● ASSIGNMENT
Return each line of the data below that contains the string "Select".
══ RECORDS SUPPLIED
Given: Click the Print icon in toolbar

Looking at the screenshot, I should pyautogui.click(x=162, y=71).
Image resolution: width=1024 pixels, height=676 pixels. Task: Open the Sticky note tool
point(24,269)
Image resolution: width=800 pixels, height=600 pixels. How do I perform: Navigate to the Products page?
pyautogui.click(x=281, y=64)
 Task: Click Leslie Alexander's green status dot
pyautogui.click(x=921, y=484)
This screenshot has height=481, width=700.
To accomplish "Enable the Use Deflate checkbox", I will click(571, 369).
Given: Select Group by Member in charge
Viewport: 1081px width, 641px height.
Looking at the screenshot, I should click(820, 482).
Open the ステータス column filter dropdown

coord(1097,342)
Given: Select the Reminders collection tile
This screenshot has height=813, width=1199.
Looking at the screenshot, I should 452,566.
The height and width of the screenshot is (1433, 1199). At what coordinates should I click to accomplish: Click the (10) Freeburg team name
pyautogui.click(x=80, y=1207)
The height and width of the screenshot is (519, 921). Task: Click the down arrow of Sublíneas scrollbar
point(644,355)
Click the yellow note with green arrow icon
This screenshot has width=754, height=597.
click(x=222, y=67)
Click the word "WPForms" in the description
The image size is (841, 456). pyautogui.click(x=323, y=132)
════
● ANSWER TO THIS TASK
Given: Select Group by Member in charge
Given: Select the Reminders collection tile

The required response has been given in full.